Hi I have a program which just connects to web to read the website data. But when i run the program i am getting some complicated error regarding the web connection. Please see the program below,

from urllib.request import urlopen
html = urlopen("http://www.pythonscraping.com/pages/page1.html")
print(html.read())

The error message is shown below,

Traceback (most recent call last):
  File "C:\Python34\lib\urllib\request.py", line 1174, in do_open
    h.request(req.get_method(), req.selector, req.data, headers)
  File "C:\Python34\lib\http\client.py", line 1090, in request
    self._send_request(method, url, body, headers)
  File "C:\Python34\lib\http\client.py", line 1128, in _send_request
  self.endheaders(body)
  File "C:\Python34\lib\http\client.py", line 1086, in endheaders
    self._send_output(message_body)
  File "C:\Python34\lib\http\client.py", line 924, in _send_output
  self.send(msg)
  File "C:\Python34\lib\http\client.py", line 859, in send
    self.connect()
  File "C:\Python34\lib\http\client.py", line 836, in connect
    self.timeout, self.source_address)
  File "C:\Python34\lib\socket.py", line 491, in create_connection
  for res in getaddrinfo(host, port, 0, SOCK_STREAM):
  File "C:\Python34\lib\socket.py", line 530, in getaddrinfo
 for res in _socket.getaddrinfo(host, port, family, type, proto, flags):
socket.gaierror: [Errno 11002] getaddrinfo failed
During handling of the above exception, another exception occurred:
Traceback (most recent call last):
  File "C:\Python34\scrapetest.py", line 2, in <module>
    html = urlopen("http://www.pythonscraping.com/pages/page1.html")
  File "C:\Python34\lib\urllib\request.py", line 153, in urlopen
return opener.open(url, data, timeout)
  File "C:\Python34\lib\urllib\request.py", line 455, in open
response = self._open(req, data)
  File "C:\Python34\lib\urllib\request.py", line 473, in _open
 '_open', req)
File "C:\Python34\lib\urllib\request.py", line 433, in _call_chain
result = func(*args)
File "C:\Python34\lib\urllib\request.py", line 1202, in http_open
return self.do_open(http.client.HTTPConnection, req)
File "C:\Python34\lib\urllib\request.py", line 1176, in do_open
raise URLError(err)
urllib.error.URLError: <urlopen error [Errno 11002] getaddrinfo failed>

Please help on this.

  • 1
    The code looks fine to me and runs as expected when I try it locally.
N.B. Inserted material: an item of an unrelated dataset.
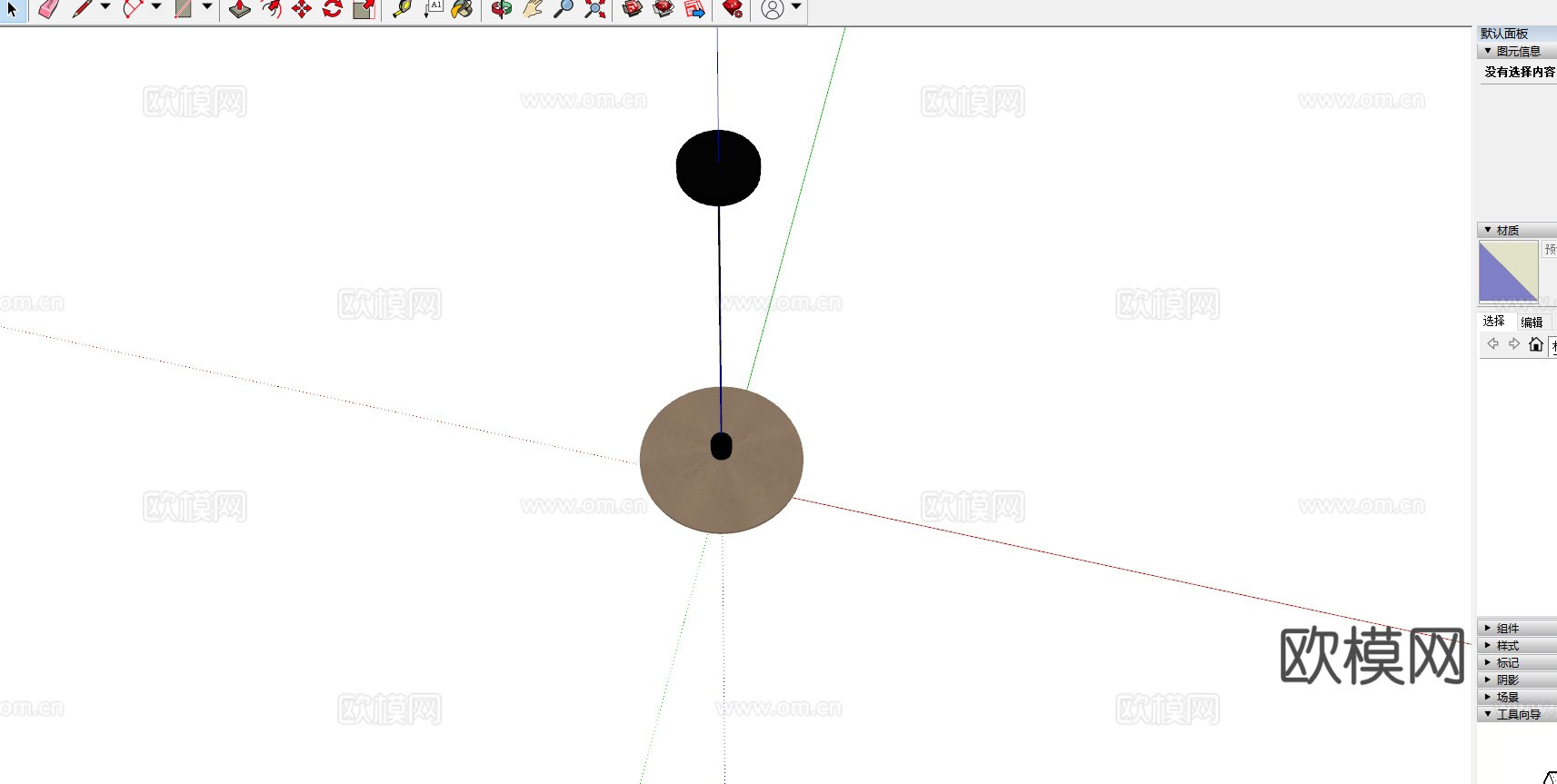Select the Move tool
Viewport: 1557px width, 784px height.
302,9
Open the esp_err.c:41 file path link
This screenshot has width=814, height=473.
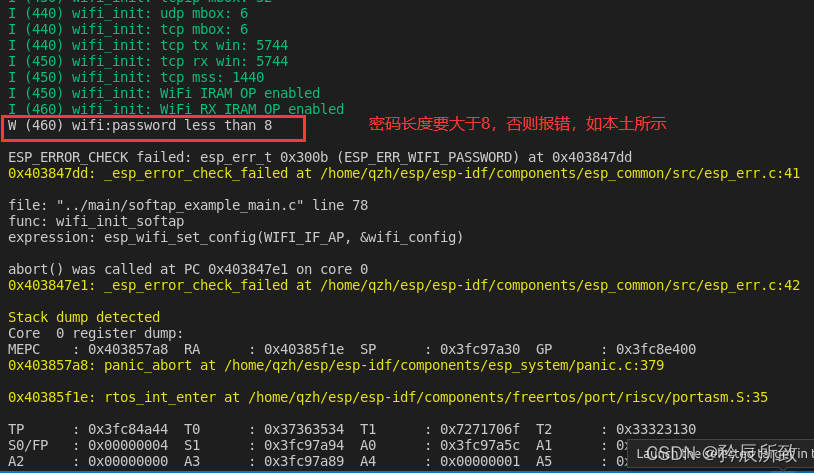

Where do you run it? Looks to me like a connection problem. – robsn Mar 30 '16 at 13:35
  • I ran it in my office desktop ,and it seems the connection is okay, as i am able to browse. Also here they are using proxy server ,would that be a cause for this? – Cookie byte Mar 30 '16 at 15:42
  • That's very well possible. I have no experience using a proxy but [this answer](http://stackoverflow.com/a/3168244/279610) might help. – robsn Mar 30 '16 at 15:49
  • this can be made working by using requests and passing the proxies. – Cookie byte May 23 '16 at 11:01

0 Answers0